1) First off, congratulations on your book! Without spoiling too much, what can readers expect from Do You Remember Being Born?

It’s the story of a famous poet, named Marian Ffarmer, who accepts a commission from a Big Tech company to write a poem with their new AI, Charlotte. She says yes because she wants to help her middle-aged son buy a house. The novel slips between present and remembrance, and it’s itself “infiltrated” by AI: I used tools like GPT to compose some of the prose, and a lot of the poetry. But Do You Remember Being Born? isn’t just a book about technology: it’s about labour, art-making, community, and inheritance. 

2) The timing of this book is impeccable. You started it in 2019, three years before ChatGPT existed. Now, ChatGPT is on everyone’s minds, and the potential of generative AI to disrupt industries, culture, and education is regularly brought up as a cause for concern. What prompted you to write such a book?

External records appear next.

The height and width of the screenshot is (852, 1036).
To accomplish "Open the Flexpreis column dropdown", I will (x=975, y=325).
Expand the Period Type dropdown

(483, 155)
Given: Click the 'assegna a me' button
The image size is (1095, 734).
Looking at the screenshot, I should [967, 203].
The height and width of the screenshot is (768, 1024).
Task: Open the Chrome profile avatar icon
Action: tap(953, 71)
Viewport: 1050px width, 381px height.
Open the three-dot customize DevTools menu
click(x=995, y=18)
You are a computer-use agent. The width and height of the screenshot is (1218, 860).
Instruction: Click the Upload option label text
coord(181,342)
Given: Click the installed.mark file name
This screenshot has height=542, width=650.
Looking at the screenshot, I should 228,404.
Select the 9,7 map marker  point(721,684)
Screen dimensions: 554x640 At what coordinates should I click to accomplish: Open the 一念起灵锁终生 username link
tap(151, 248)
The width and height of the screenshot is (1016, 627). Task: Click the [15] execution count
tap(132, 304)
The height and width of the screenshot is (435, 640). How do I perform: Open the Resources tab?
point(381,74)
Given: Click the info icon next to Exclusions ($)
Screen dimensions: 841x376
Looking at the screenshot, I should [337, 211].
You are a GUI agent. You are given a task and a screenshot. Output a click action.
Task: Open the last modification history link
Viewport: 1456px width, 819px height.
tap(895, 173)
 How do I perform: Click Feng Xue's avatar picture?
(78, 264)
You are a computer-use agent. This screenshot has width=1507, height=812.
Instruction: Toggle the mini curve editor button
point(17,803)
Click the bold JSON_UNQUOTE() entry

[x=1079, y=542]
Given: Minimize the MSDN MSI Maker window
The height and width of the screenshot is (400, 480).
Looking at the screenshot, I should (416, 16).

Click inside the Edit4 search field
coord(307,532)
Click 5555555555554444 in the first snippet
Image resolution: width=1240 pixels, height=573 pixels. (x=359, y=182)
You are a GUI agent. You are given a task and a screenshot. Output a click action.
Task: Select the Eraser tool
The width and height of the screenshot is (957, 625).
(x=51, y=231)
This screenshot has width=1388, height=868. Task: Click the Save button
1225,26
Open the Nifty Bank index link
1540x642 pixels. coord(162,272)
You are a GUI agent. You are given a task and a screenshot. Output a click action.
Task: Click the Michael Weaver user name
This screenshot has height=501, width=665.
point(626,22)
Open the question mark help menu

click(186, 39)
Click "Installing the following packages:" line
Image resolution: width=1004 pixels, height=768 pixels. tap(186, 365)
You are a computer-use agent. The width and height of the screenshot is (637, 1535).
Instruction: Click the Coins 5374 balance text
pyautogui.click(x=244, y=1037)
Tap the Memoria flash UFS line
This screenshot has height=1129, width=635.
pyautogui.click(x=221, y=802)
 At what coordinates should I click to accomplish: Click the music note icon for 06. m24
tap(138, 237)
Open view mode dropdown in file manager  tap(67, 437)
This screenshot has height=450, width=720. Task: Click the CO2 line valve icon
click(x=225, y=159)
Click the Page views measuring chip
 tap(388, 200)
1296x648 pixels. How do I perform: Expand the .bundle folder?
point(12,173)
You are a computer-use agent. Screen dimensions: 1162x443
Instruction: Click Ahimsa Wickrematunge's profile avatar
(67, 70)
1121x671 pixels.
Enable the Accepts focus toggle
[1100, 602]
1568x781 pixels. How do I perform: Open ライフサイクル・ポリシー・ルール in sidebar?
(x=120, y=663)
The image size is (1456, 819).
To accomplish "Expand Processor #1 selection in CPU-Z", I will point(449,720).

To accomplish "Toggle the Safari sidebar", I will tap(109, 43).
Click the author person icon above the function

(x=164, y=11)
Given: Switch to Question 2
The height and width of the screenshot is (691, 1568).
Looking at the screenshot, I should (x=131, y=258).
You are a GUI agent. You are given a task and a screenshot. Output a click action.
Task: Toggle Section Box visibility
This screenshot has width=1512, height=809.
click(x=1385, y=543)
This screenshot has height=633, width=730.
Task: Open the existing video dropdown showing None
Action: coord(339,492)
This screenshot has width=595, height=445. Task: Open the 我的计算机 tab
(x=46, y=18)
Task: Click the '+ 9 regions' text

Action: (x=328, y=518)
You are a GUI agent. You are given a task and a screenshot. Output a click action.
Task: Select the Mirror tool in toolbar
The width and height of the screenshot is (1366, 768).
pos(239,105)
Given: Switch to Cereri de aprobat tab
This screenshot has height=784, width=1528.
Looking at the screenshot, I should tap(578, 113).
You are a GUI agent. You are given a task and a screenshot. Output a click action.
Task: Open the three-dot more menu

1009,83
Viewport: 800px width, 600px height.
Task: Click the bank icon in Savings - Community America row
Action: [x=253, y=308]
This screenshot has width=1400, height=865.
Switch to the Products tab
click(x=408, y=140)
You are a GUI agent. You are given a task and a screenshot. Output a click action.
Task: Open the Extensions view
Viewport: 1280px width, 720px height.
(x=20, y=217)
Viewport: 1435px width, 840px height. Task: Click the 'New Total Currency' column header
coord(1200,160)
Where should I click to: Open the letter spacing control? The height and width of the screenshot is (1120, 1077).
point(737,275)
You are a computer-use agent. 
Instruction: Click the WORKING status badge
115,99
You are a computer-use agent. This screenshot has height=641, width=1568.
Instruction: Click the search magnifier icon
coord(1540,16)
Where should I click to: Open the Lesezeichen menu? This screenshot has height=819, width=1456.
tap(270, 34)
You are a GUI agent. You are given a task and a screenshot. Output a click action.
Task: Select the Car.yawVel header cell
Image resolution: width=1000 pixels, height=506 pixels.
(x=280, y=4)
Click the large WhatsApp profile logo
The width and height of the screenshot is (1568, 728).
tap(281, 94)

I was inspired by details from the life of the 20th-century poet Marianne Moore, who wore a tricorne hat and went on late-night talk shows (as my Marian does). In 1955, Moore accepted a request to try to help Ford Motorcar name their new sedan. She offered suggestions like “Pastelogram” and “Mongoose Civique.” I was curious about what happens when a creative person is lured into a relationship with the commercial, but also by the intersection of poetry and technology. I received access to an early version of GPT and was often startled, unsettled, etc. by what it was able to express.

3) Are you optimistic about the future? Why or why not?

I have a seven-year-old son, so I think I’ve resolved to be optimistic. Humans have an extraordinary resilience, and our planet does too. Every epoch demands a different kind of mourning; there’s a lot of grief ahead of us, but also a lot of invention, experiment, and joy.

4) In addition to your work as a novelist, you also maintain a music blog, which you founded in 2003. How has music influenced your work as a writer?

After all these years, I find I keep returning to the idea of metaphor. The way literature is about writing one thing that means something else, or something more—several different thoughts using the same words as hinge. At Said the Gramophone, I experimented with many different ways of expressing music in words—and also my experience of music, distilling that into scratches on a (web)page.

5) Earlier this year, you were a mentor for QWF’s Mentorship Program. Can you tell us a bit about your experience?

It was my pleasure meeting Dinu Mahapatuna—reading her work, talking with her, thinking about my own writing through a different lens. She’s so talented.

One of the themes of Do You Remember Being Born? is the way that writers, as their careers go on, can seclude themselves in a room of their own construction: just one’s work, one’s habits, one’s preoccupations. As if the solitude will protect it somehow. But a spirit needs sunlight and water—it needs new thoughts, questions and provocations. Programs like the QWF’s Mentorship Program benefit the mentors as much as the emerging writers they support. 


Sean Michaels’ Do You Remember Being Born? will be published in September and is now available for pre-order.